# Picture Framing



## justlooking (Jun 12, 2010)

Does anyone know a good place to get a painting framed inexpensively near JLT? It's not a great work of art, so I don't want to spend too much, but I'd like decent quality work.


----------



## RPG (Jul 16, 2008)

Kasey Smith said:


> yes the picture place next to the Park'N'Shop is excellent...


Wheres park n shop in JLT??


----------



## justlooking (Jun 12, 2010)

RPG said:


> Wheres park n shop in JLT??


The Park and Shop in JLT is in pod E- not sure of the building name, but I think the other poster was talking about the Park and Shop in Jumeirah. I went to the frame place yesterday. The picture will be ready on Thursday. I'll report back on the quality and price.


----------



## indoMLA (Feb 6, 2011)

^Any updates to this? 

I am looking to get some posters framed and was looking for a place to do that. Do you guys know if places here will frame things other than pictures and posters (i.e. Newspapers, maps, etc.)?


----------



## TallyHo (Aug 21, 2011)

Best places to have pictures framed are in Satwa. There's a selection of shops behind the Iranian Hospital (al Hudaiba Street). Le Cadre is one place.

Prices are about 50% what Park and Shop charges and for similar quality. 

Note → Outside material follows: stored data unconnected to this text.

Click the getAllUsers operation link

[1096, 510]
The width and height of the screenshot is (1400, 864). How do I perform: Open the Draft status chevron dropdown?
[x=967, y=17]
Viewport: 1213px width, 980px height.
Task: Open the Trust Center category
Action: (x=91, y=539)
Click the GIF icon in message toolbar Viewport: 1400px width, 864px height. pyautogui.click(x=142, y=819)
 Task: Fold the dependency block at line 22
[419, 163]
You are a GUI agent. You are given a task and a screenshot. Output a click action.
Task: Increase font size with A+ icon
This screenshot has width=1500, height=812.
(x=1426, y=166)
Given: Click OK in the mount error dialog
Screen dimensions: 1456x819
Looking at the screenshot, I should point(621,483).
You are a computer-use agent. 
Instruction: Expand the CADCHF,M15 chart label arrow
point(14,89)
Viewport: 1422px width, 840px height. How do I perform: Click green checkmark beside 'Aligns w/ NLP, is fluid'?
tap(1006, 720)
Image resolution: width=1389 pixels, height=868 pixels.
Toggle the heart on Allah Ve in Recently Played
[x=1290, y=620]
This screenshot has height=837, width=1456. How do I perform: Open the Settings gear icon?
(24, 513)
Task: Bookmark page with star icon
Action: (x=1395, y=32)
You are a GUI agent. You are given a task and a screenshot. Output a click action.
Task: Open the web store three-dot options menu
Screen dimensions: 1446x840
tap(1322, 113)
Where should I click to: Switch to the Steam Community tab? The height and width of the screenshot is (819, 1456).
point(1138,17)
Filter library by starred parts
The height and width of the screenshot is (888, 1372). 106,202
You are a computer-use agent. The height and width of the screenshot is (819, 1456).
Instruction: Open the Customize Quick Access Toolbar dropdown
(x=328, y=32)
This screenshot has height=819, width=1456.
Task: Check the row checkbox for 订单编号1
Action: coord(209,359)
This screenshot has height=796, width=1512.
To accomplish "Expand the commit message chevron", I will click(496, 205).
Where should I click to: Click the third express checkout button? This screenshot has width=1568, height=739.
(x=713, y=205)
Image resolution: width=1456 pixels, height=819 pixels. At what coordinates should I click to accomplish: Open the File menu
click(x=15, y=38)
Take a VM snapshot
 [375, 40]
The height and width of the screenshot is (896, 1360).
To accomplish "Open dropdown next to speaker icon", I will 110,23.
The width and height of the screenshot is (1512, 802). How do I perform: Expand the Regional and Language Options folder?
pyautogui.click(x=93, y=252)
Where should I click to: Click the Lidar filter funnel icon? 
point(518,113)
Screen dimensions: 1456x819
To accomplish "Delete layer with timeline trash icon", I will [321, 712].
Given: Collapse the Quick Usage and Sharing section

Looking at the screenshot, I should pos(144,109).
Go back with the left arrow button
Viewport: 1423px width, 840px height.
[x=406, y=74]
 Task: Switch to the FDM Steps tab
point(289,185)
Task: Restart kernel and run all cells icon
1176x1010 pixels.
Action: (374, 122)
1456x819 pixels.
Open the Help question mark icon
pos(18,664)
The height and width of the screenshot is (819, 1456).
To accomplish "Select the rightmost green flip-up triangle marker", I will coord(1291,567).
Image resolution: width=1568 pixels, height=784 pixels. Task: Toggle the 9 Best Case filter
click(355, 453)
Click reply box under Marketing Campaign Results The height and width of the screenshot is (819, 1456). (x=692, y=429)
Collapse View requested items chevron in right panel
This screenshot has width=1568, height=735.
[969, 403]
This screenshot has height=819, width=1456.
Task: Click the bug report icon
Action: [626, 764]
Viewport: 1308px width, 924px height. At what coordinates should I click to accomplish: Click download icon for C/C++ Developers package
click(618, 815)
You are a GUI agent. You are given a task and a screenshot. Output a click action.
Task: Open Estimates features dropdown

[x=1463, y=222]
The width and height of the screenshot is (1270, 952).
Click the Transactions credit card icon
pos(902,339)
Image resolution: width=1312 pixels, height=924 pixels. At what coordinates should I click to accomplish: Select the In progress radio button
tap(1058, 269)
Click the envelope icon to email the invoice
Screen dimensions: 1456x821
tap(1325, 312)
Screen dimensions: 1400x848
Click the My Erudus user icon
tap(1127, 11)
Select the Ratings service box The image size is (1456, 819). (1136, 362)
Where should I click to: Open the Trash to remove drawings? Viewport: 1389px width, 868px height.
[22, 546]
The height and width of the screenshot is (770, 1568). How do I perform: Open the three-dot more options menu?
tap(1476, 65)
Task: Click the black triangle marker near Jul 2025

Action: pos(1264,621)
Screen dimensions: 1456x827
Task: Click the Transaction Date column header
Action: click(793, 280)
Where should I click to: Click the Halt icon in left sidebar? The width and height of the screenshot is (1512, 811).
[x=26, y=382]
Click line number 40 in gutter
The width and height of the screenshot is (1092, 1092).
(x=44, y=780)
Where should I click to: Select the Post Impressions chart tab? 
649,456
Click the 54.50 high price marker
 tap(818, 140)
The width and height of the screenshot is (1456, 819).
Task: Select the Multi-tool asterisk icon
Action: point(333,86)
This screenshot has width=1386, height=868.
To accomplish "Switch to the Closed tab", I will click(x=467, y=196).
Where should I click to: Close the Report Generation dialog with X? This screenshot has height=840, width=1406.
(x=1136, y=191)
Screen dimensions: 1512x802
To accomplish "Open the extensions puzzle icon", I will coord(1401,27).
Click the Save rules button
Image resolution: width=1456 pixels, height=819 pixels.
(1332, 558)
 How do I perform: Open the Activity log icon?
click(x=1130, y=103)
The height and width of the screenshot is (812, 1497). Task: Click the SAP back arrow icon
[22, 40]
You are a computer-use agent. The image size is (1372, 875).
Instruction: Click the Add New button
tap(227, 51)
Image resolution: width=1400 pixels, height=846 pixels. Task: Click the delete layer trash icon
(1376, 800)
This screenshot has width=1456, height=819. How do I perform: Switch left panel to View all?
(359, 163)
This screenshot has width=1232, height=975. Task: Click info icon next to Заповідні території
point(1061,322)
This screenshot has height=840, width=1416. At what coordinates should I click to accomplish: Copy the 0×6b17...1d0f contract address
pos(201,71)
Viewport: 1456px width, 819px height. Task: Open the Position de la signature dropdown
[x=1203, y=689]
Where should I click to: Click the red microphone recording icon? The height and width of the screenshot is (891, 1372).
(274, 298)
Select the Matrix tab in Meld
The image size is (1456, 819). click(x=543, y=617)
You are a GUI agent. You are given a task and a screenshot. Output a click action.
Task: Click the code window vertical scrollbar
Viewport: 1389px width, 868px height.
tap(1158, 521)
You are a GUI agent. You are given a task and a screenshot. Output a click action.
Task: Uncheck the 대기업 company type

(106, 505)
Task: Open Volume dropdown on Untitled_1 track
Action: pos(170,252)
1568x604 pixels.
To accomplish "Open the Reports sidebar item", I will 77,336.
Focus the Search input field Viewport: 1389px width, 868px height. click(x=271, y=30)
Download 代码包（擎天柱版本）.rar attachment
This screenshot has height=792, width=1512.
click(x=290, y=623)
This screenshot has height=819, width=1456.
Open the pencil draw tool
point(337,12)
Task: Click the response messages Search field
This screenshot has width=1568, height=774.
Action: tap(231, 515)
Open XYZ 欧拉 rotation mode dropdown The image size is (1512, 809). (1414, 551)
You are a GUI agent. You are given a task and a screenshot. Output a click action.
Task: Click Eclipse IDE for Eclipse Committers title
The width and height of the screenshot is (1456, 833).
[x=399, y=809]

And yes, they'll frame anything.



indoMLA said:


> ^Any updates to this?
> 
> I am looking to get some posters framed and was looking for a place to do that. Do you guys know if places here will frame things other than pictures and posters (i.e. Newspapers, maps, etc.)?


----------



## tobester (Feb 18, 2010)

Art House Dubai, Al Wasl St


----------